In the Nicomachean Ethics, Aristotle begins by saying that the highest good for humans, the highest aim of all human practical thinking, is eudaimonia, a Greek word often translated as well-being or happiness. Aristotle in turn argues that happiness is properly understood as an ongoing and stable dynamic, a way of being in action (energeia), specifically appropriate to the human "soul" (psuchē), at its most "excellent" or virtuous (virtue translates aretē in Greek). If there are several virtues then the best and most complete or perfect of them will be the happiest one. An excellent human will be a person good at living life, who does it well and beautifully (kalos). Aristotle says that such a person would also be a serious (spoudaios) human being, in the same sense of "serious" that one contrasts serious harpists with other harpists.
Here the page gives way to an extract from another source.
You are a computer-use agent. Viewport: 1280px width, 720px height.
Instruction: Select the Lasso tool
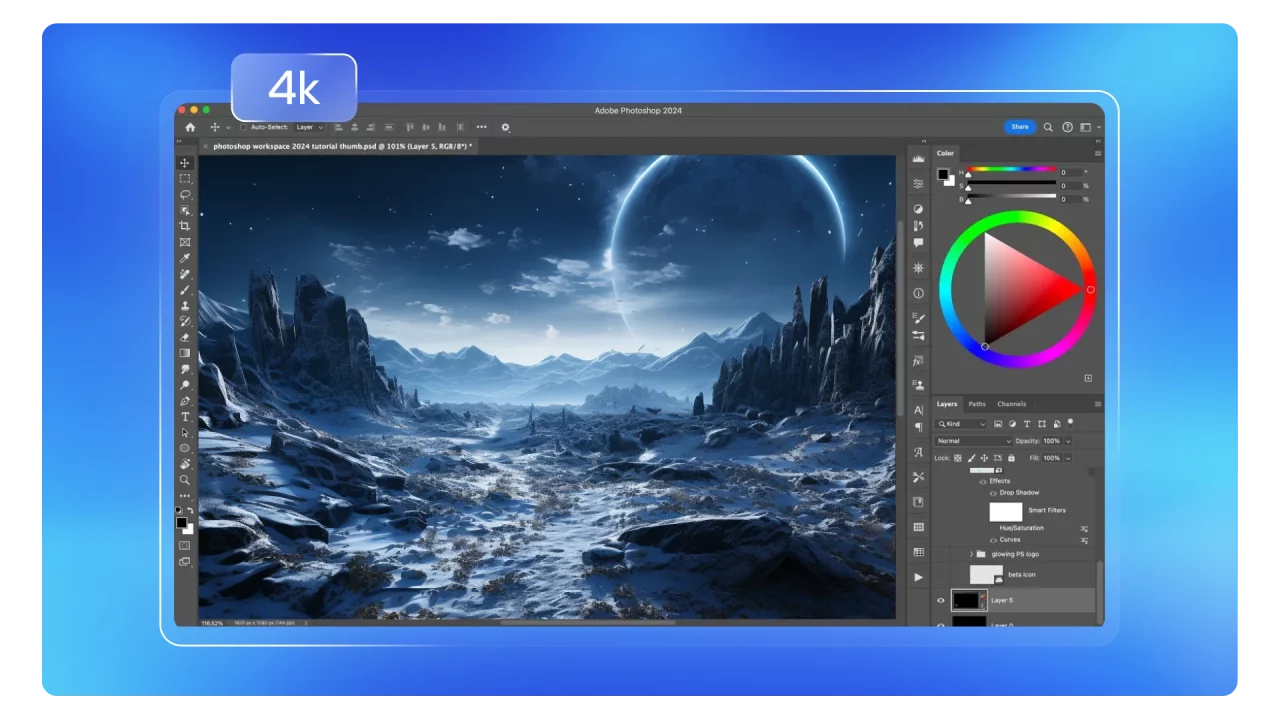(185, 194)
He also asserts as part of this starting point that virtue for a human must involve reason in thought and speech (logos), as this is an aspect (an ergon, literally meaning a task or work) of human living.
Most stoics acknowledge both their best and their worst moral characteristics and work continuously at self-improvement. They try to develop habits of generosity, honesty, responsibility, integrity, fairness, kindness and good humor. The result is a comforting moral self-sufficiency that even bereavement, bankruptcy or sheer bad luck can’t take away.)
"The person of Arete is of the highest effectiveness; they use all their faculties—strength, bravery, and wit—to achieve real results."
This section is therefore:
A study of Virtue Ethics
Normative ethical theories which emphasize virtues of mind, character and sense of honesty. Virtue ethicists discuss the nature and definition of virtues and other related problems that focus on the consequences of action. These include how virtues are acquired, how they are applied in various life contexts, and whether they are rooted in a universal human nature or in a plurality of cultures.
12/18/2020
I stumbled upon this word as I was researching what Eudaimonia meant to the ancient Greeks like Socrates. And, I spent some time going through the Wikipedia entry for this word. The one thing that stood out about this right away was that it was relative to how the ancient Greek Sophists viewed governance, particularly Democracy. In particular, Aristotle and Plato felt that Greeks were better off being ruled by an Aristocracy if selected because they exhibited the ability to be morally virtuous.
However, these Sophists also felt that Hereditary rule (Primogeniture) should be outlawed as a corruptible form of government and consider this to be akin to an Oligarchy. A few hundreds of years after this philosophical dialogue, a group of enlightened idealists we commonly refer to as the founding fathers crafted a new National Democratic government and a value system coined American. And from the perspective of these ancient philosophers, this was a corruptible type of Democracy that would be no better than Mob Rule. Yet some twenty score and four years later, our enlightened system of democratic government was challenged by a sociopathic demagogue grifter with an attempted coup.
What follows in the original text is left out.